Tekâmülün ilk adımı: ‘Okumak’…
04 EKİM 2010
Ama hangi ‘okumak’?..
Başbakanlık Başdanışmanı Dr. İbrahim Kalın, New Perspectives Quarterly Türkiye (NPQ) dergisinin Sonbahar sayısına muhteşem bir yazı göndermiş.
Eğer Türkçeyi 150 kelime ile konuşmak gerektiğine inanmıyorsanız; eğer dünyayı, çevrenizi ve kendinizi anlama çabasını ‘gereksiz’ bir ‘entel dantel’ uğraş olarak görmüyorsanız; eğer ‘anlama’ eylemi için ‘soyutlama’ eyleminden yola çıkmanın ‘geri zekâlı’ bir ‘karmaşa’ olduğunu düşünmüyorsanız; eğer ‘soyutlamak’ için bilgiyi sürekli ‘yeniden üretme’nin’ ancak anlaşılmaz laflar eden ‘garip’ adamların işi olduğunu düşünmüyorsanız; eğer esenlik içinde olmak adına ‘anlamakla’ başlayıp ‘yönlendirmeye’ kadar uzanan beş aşamalı yolda (bkz. Daha önceki yazılarımız) yürümenin bir tür ‘vakit kaybı’ olduğunu düşünmüyorsanız; işte o zaman NPQ Türkiye’nin son sayısına mutlaka bir göz atıp, Dr. Kalın’ın yazısının tamamını okuyunuz…
İşte o yazıdan tadımlık birkaç cümle:
"17’nci yüzyılda yaşamış Şiraz’lı bilge-filozof Molla Sadra’ya göre varlıklar değişim ilkesini kendi özlerinde barındırırlar. Sadra’nın tabiriyle ‘cevheri hareket’ yani nesnelerin özünde meydana gelen değişim, onların nihai gayesi olan kemal haline kadar devam eder. Şartlar müsait hale geldiğinde her varlık, arzuladığı o nihai gayeye ulaşır."
***
Bence bu paragrafın en can alıcı dört kelimesi şunlar: “Şartlar müsait hale geldiğinde”…
Bazıları için, yazarın sözünü ettiği o şartlar hiçbir zaman müsait hale gelmez. Bazıları içinse çok erken oluşurken, benim gibi 32’sinden sonra kafasına saksı düşmüş olanlar da vardır…

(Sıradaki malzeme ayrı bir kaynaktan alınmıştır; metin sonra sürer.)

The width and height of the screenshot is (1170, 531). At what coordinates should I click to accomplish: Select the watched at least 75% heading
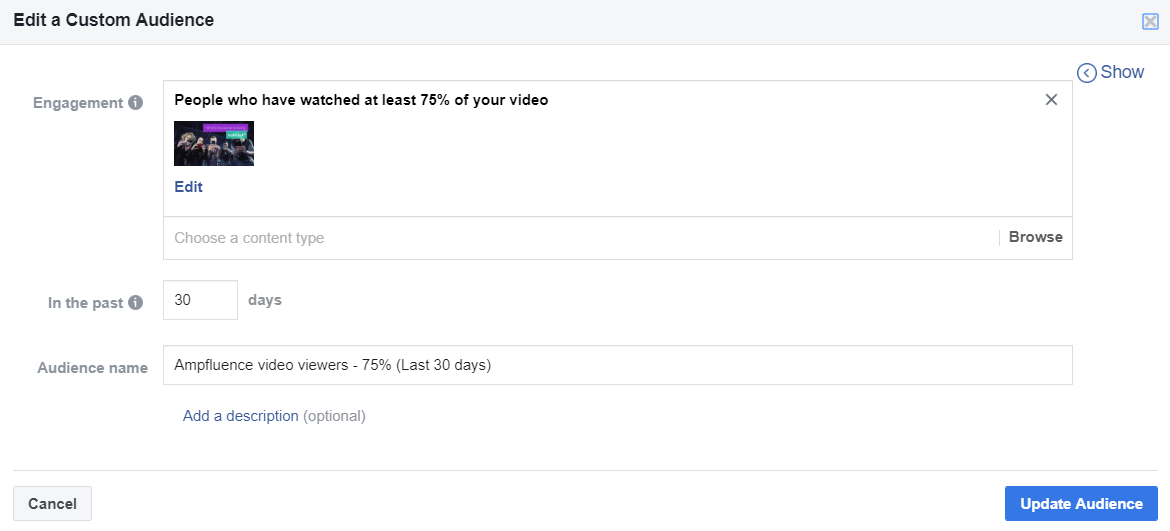(361, 100)

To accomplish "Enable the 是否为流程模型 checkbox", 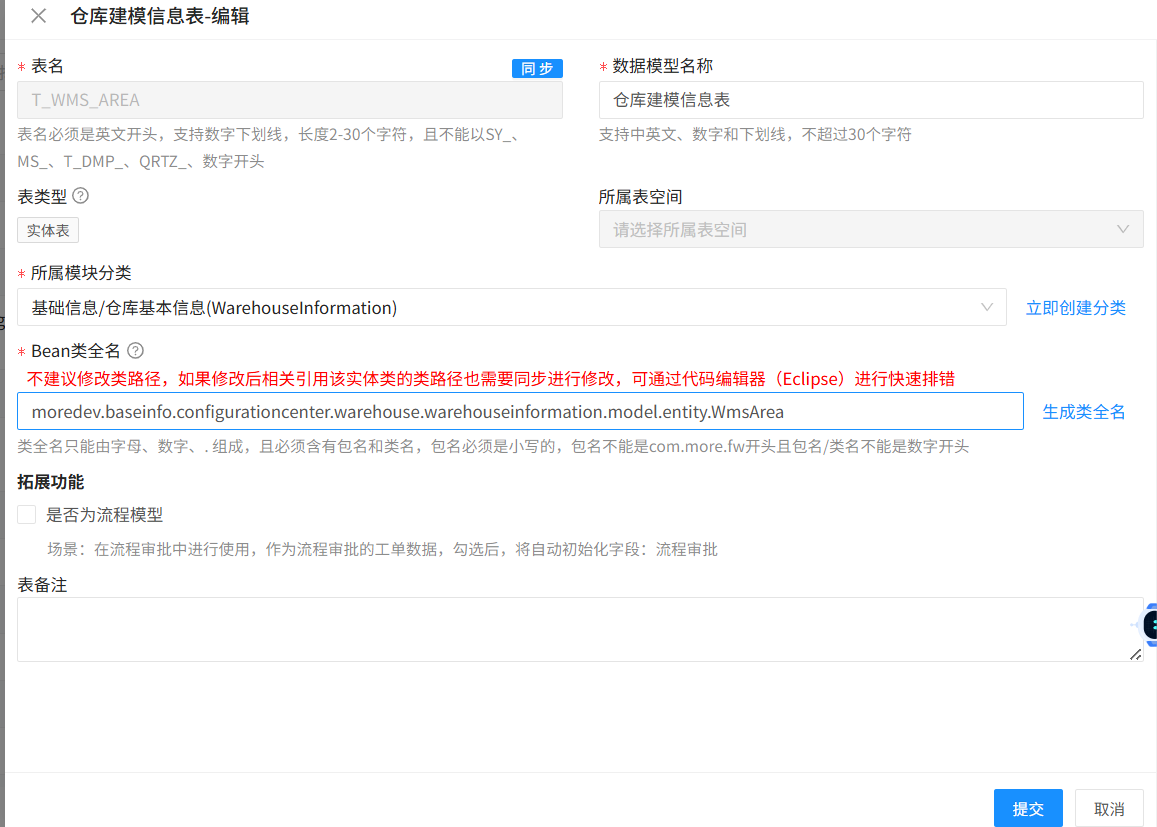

İşte o saksının kafama düşmesini sağlayan olaylardan biri hiç şüphesiz 1976-78 yılları arasında katıldığım bir seminerdi. O zamanlar Boğaziçi Üniversitesi’nde sinema dersleri veren kadim (başlangıcı olmayan) dostum Üstün Barışta’nın sinema kulübünün organize ettiği bir ‘sinema semineriydi’ bu…
İki yıl boyunca her hafta üniversitenin o muhteşem kütüphanesine taşınmıştık. Tuhaf bir mekândı. Hiçbir şey yapmadan o atmosferde sadece oturup kalsaydınız bile ruhunuz kemale ermese de siz öyle olduğu hissine kapılabilirdiniz…

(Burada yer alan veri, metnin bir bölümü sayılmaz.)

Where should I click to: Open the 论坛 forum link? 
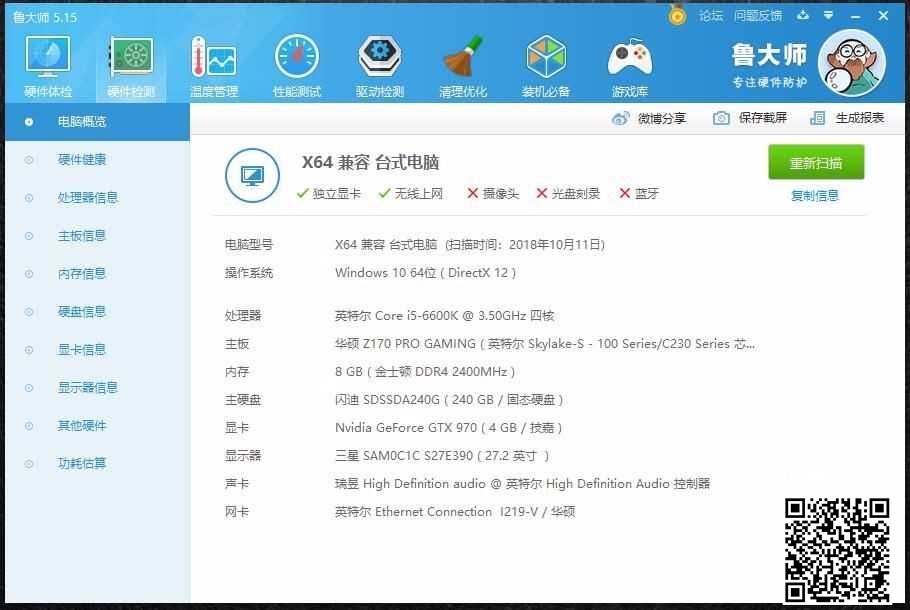click(x=711, y=16)
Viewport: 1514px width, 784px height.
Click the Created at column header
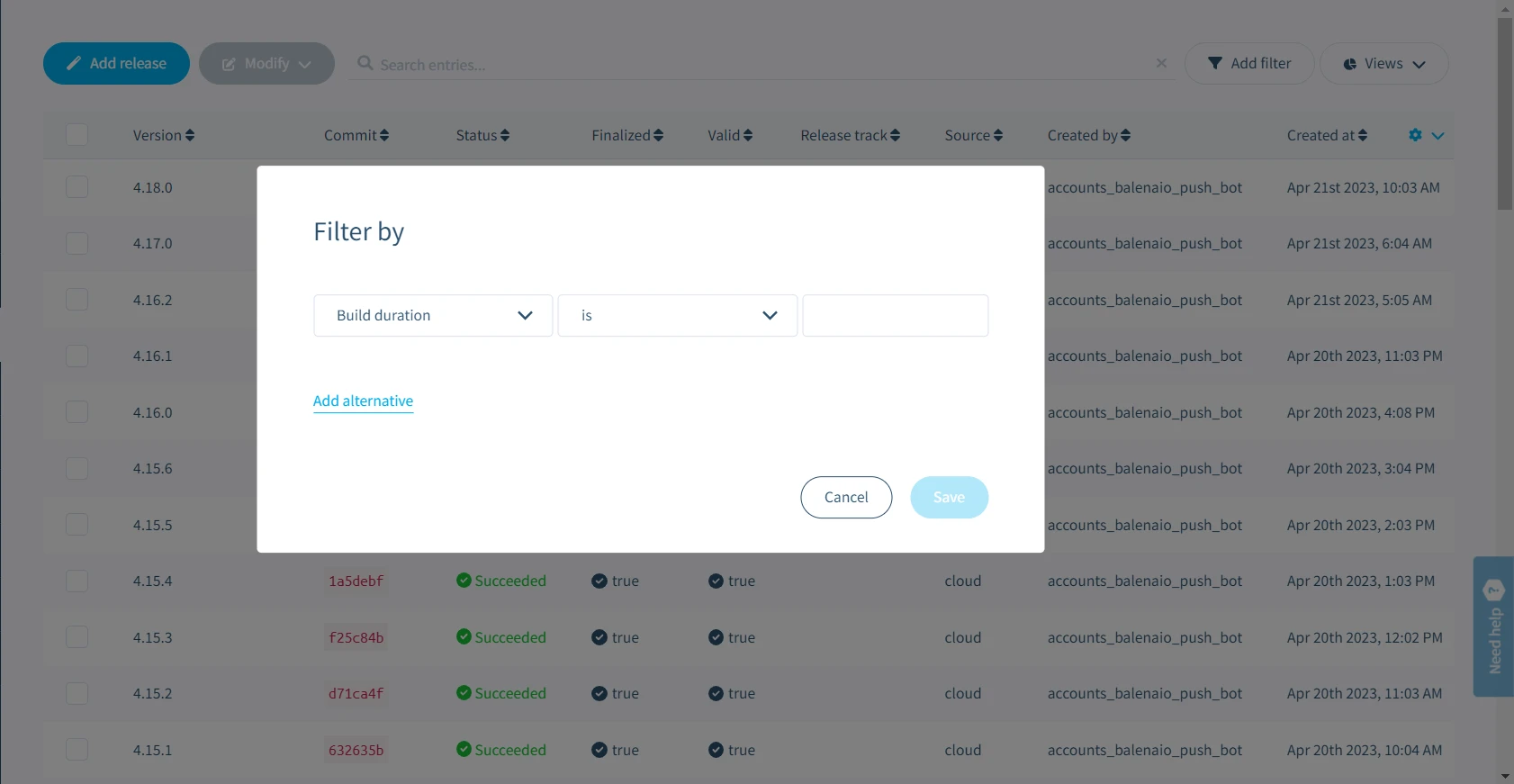pyautogui.click(x=1320, y=136)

Demek ki aradan 30 yıldan fazla geçmiş. İki gün önce o seminerin ‘kırıntısı’ sayılabilecek bir çalıştayı Bersay İletişim Enstitüsü’nde başlattık. Ayda bir kez bir araya gelmek üzere 9 ayı kapsayacak bir çalışma bu. Sadece Enstitü’nün yakın çevresine değil herkese açık toplantının ilkine 25’den fazla kişi katıldı. Çalıştay’ın adını daha önce burada yazmıştım: “Sinema Muhabbetleri: Sinemayı Okumak Hayatı Okumak demektir. Sinemacı olmayan ‘sinemacılar’ ve ‘okuyarak eğlenmek’ isteyenlere açıktır!”
Bu adın kendisi bile bir ‘katılım filtresi’ görevi için konmuştu. Kısmen de görevini yerine getirdi.
***
Çalıştayda dört tane ‘iş’ üzerine konuştuk. Dört sanat eserini ‘yeniden üretmek” üzere ‘okumaya çalıştık’. Merakınız varsa, benzer bir çalışmayı siz de kendi başınıza yapmayı deneyebilirsiniz.

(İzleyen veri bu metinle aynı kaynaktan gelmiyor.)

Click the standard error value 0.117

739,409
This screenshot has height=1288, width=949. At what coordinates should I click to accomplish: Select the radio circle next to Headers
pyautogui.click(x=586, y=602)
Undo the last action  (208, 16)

Sezen Aksu’nun ‘Gidemem’ adlı parçası… Todd Field’in “Little Children”ı (2006), Sam Mendes’in “Revolutionary Road”u (2008) ve Rebecca Miller’in “The Private Lives of Pippa Lee”si (2009)… Bu dört –dışarıdan bakıldığında aslanlar gibi ‘popüler’- sanat eserini ‘klasik’ ve anlamlı kılan benzerliklerin neler olduğunu bulmakla başlayabilirsiniz…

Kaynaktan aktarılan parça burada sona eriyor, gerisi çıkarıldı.